## [EXERCISE INSTRUCTIONS]
Could you restate every record below word for word?

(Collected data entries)
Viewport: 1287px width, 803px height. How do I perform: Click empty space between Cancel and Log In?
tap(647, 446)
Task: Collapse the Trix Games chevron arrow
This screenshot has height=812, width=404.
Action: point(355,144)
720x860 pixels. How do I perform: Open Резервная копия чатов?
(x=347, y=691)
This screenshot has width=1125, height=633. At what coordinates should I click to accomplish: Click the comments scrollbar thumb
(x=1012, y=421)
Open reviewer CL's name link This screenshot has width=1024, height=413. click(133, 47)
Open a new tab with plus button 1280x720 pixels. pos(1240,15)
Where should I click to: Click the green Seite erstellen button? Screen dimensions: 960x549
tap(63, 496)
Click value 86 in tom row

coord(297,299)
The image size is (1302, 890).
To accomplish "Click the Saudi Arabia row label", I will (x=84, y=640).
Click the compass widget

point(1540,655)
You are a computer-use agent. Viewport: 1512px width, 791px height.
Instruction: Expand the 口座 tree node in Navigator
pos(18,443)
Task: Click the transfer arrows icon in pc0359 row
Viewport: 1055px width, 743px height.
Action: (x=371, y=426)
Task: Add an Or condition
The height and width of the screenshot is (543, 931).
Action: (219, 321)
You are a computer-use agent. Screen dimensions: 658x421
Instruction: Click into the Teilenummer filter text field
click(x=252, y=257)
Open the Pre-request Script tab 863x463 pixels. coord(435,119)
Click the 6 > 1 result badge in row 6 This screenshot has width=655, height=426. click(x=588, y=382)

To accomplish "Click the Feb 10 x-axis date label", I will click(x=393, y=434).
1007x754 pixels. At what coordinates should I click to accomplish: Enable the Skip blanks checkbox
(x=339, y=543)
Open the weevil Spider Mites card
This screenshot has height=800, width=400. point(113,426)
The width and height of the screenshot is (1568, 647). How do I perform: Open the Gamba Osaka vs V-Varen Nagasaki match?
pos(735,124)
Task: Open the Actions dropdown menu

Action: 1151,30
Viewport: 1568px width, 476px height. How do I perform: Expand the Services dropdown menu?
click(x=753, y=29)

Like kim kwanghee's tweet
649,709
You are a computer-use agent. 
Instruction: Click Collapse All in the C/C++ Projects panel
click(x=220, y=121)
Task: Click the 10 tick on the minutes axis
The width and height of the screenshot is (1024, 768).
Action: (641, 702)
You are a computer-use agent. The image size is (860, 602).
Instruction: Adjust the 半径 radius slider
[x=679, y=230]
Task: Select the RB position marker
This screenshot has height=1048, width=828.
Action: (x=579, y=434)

## [RESPONSE AREA]
Viewport: 1287px width, 803px height. How do I perform: Click empty space between Cancel and Log In?
tap(647, 446)
Task: Collapse the Trix Games chevron arrow
This screenshot has height=812, width=404.
Action: point(355,144)
720x860 pixels. How do I perform: Open Резервная копия чатов?
(x=347, y=691)
This screenshot has width=1125, height=633. At what coordinates should I click to accomplish: Click the comments scrollbar thumb
(x=1012, y=421)
Open reviewer CL's name link This screenshot has width=1024, height=413. click(133, 47)
Open a new tab with plus button 1280x720 pixels. pos(1240,15)
Where should I click to: Click the green Seite erstellen button? Screen dimensions: 960x549
tap(63, 496)
Click value 86 in tom row

coord(297,299)
The image size is (1302, 890).
To accomplish "Click the Saudi Arabia row label", I will (x=84, y=640).
Click the compass widget

point(1540,655)
You are a computer-use agent. Viewport: 1512px width, 791px height.
Instruction: Expand the 口座 tree node in Navigator
pos(18,443)
Task: Click the transfer arrows icon in pc0359 row
Viewport: 1055px width, 743px height.
Action: (x=371, y=426)
Task: Add an Or condition
The height and width of the screenshot is (543, 931).
Action: (219, 321)
You are a computer-use agent. Screen dimensions: 658x421
Instruction: Click into the Teilenummer filter text field
click(x=252, y=257)
Open the Pre-request Script tab 863x463 pixels. coord(435,119)
Click the 6 > 1 result badge in row 6 This screenshot has width=655, height=426. click(x=588, y=382)

To accomplish "Click the Feb 10 x-axis date label", I will click(x=393, y=434).
1007x754 pixels. At what coordinates should I click to accomplish: Enable the Skip blanks checkbox
(x=339, y=543)
Open the weevil Spider Mites card
This screenshot has height=800, width=400. point(113,426)
The width and height of the screenshot is (1568, 647). How do I perform: Open the Gamba Osaka vs V-Varen Nagasaki match?
pos(735,124)
Task: Open the Actions dropdown menu

Action: 1151,30
Viewport: 1568px width, 476px height. How do I perform: Expand the Services dropdown menu?
click(x=753, y=29)

Like kim kwanghee's tweet
649,709
You are a computer-use agent. 
Instruction: Click Collapse All in the C/C++ Projects panel
click(x=220, y=121)
Task: Click the 10 tick on the minutes axis
The width and height of the screenshot is (1024, 768).
Action: (641, 702)
You are a computer-use agent. The image size is (860, 602).
Instruction: Adjust the 半径 radius slider
[x=679, y=230]
Task: Select the RB position marker
This screenshot has height=1048, width=828.
Action: (x=579, y=434)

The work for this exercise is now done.